## Work order
Nothing but the records, repeated exactly, should form the response.

## Information
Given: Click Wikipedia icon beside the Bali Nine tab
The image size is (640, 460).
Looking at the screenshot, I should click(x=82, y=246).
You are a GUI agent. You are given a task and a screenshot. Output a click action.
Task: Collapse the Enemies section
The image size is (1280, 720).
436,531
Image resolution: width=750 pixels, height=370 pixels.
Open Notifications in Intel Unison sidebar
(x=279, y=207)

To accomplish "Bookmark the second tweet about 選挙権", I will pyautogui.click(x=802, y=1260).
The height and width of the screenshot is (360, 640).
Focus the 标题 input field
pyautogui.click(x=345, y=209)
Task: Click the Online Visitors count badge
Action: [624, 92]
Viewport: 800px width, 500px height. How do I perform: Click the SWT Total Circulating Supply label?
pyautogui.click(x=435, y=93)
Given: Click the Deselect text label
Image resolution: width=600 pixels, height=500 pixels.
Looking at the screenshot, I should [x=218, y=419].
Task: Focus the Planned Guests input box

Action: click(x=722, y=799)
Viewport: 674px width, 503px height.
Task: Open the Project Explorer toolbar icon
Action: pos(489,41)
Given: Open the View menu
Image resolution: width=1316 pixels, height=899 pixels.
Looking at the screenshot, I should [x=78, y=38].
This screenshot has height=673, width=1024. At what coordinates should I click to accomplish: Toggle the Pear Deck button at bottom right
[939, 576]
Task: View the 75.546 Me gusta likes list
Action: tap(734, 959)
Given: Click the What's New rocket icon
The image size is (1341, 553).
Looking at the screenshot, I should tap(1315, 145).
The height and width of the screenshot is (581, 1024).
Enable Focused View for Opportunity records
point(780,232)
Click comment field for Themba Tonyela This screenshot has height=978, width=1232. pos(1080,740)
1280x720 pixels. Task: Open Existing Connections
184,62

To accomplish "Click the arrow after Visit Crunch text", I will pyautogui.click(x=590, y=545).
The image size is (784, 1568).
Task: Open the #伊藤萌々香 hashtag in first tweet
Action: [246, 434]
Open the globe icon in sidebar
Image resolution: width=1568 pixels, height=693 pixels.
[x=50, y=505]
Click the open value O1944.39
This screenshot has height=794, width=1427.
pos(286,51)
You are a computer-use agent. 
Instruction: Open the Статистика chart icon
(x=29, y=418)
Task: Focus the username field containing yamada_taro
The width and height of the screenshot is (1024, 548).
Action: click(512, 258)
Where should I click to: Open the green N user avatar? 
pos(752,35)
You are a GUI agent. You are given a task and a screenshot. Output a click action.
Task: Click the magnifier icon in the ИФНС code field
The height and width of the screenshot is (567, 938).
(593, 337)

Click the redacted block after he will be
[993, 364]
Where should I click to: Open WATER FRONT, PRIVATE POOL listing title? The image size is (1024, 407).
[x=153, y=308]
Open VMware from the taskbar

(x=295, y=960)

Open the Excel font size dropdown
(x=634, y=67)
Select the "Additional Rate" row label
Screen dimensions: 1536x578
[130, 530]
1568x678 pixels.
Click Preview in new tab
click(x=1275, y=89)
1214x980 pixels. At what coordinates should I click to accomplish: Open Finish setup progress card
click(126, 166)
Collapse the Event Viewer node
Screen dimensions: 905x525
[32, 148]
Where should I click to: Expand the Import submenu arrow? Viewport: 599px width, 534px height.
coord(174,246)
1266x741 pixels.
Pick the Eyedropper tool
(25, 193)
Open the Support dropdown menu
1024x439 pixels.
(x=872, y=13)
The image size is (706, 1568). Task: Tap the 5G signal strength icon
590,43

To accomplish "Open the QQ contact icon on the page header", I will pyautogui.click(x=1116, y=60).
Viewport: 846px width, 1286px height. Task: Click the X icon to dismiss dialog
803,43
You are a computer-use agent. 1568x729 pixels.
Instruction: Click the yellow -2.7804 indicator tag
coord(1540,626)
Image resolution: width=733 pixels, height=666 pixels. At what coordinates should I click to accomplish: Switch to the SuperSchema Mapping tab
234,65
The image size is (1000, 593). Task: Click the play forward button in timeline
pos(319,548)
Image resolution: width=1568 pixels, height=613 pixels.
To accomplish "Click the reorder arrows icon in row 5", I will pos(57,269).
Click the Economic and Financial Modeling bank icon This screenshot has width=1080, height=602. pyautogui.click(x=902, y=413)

## Task solution
Given: Click Wikipedia icon beside the Bali Nine tab
The image size is (640, 460).
Looking at the screenshot, I should click(x=82, y=246).
You are a GUI agent. You are given a task and a screenshot. Output a click action.
Task: Collapse the Enemies section
The image size is (1280, 720).
436,531
Image resolution: width=750 pixels, height=370 pixels.
Open Notifications in Intel Unison sidebar
(x=279, y=207)

To accomplish "Bookmark the second tweet about 選挙権", I will pyautogui.click(x=802, y=1260).
The height and width of the screenshot is (360, 640).
Focus the 标题 input field
pyautogui.click(x=345, y=209)
Task: Click the Online Visitors count badge
Action: [624, 92]
Viewport: 800px width, 500px height. How do I perform: Click the SWT Total Circulating Supply label?
pyautogui.click(x=435, y=93)
Given: Click the Deselect text label
Image resolution: width=600 pixels, height=500 pixels.
Looking at the screenshot, I should [x=218, y=419].
Task: Focus the Planned Guests input box

Action: click(x=722, y=799)
Viewport: 674px width, 503px height.
Task: Open the Project Explorer toolbar icon
Action: pos(489,41)
Given: Open the View menu
Image resolution: width=1316 pixels, height=899 pixels.
Looking at the screenshot, I should [x=78, y=38].
This screenshot has height=673, width=1024. At what coordinates should I click to accomplish: Toggle the Pear Deck button at bottom right
[939, 576]
Task: View the 75.546 Me gusta likes list
Action: tap(734, 959)
Given: Click the What's New rocket icon
The image size is (1341, 553).
Looking at the screenshot, I should tap(1315, 145).
The height and width of the screenshot is (581, 1024).
Enable Focused View for Opportunity records
point(780,232)
Click comment field for Themba Tonyela This screenshot has height=978, width=1232. pos(1080,740)
1280x720 pixels. Task: Open Existing Connections
184,62

To accomplish "Click the arrow after Visit Crunch text", I will pyautogui.click(x=590, y=545).
The image size is (784, 1568).
Task: Open the #伊藤萌々香 hashtag in first tweet
Action: [246, 434]
Open the globe icon in sidebar
Image resolution: width=1568 pixels, height=693 pixels.
[x=50, y=505]
Click the open value O1944.39
This screenshot has height=794, width=1427.
pos(286,51)
You are a computer-use agent. 
Instruction: Open the Статистика chart icon
(x=29, y=418)
Task: Focus the username field containing yamada_taro
The width and height of the screenshot is (1024, 548).
Action: click(512, 258)
Where should I click to: Open the green N user avatar? 
pos(752,35)
You are a GUI agent. You are given a task and a screenshot. Output a click action.
Task: Click the magnifier icon in the ИФНС code field
The height and width of the screenshot is (567, 938).
(593, 337)

Click the redacted block after he will be
[993, 364]
Where should I click to: Open WATER FRONT, PRIVATE POOL listing title? The image size is (1024, 407).
[x=153, y=308]
Open VMware from the taskbar

(x=295, y=960)

Open the Excel font size dropdown
(x=634, y=67)
Select the "Additional Rate" row label
Screen dimensions: 1536x578
[130, 530]
1568x678 pixels.
Click Preview in new tab
click(x=1275, y=89)
1214x980 pixels. At what coordinates should I click to accomplish: Open Finish setup progress card
click(126, 166)
Collapse the Event Viewer node
Screen dimensions: 905x525
[32, 148]
Where should I click to: Expand the Import submenu arrow? Viewport: 599px width, 534px height.
coord(174,246)
1266x741 pixels.
Pick the Eyedropper tool
(25, 193)
Open the Support dropdown menu
1024x439 pixels.
(x=872, y=13)
The image size is (706, 1568). Task: Tap the 5G signal strength icon
590,43

To accomplish "Open the QQ contact icon on the page header", I will pyautogui.click(x=1116, y=60).
Viewport: 846px width, 1286px height. Task: Click the X icon to dismiss dialog
803,43
You are a computer-use agent. 1568x729 pixels.
Instruction: Click the yellow -2.7804 indicator tag
coord(1540,626)
Image resolution: width=733 pixels, height=666 pixels. At what coordinates should I click to accomplish: Switch to the SuperSchema Mapping tab
234,65
The image size is (1000, 593). Task: Click the play forward button in timeline
pos(319,548)
Image resolution: width=1568 pixels, height=613 pixels.
To accomplish "Click the reorder arrows icon in row 5", I will pos(57,269).
Click the Economic and Financial Modeling bank icon This screenshot has width=1080, height=602. pyautogui.click(x=902, y=413)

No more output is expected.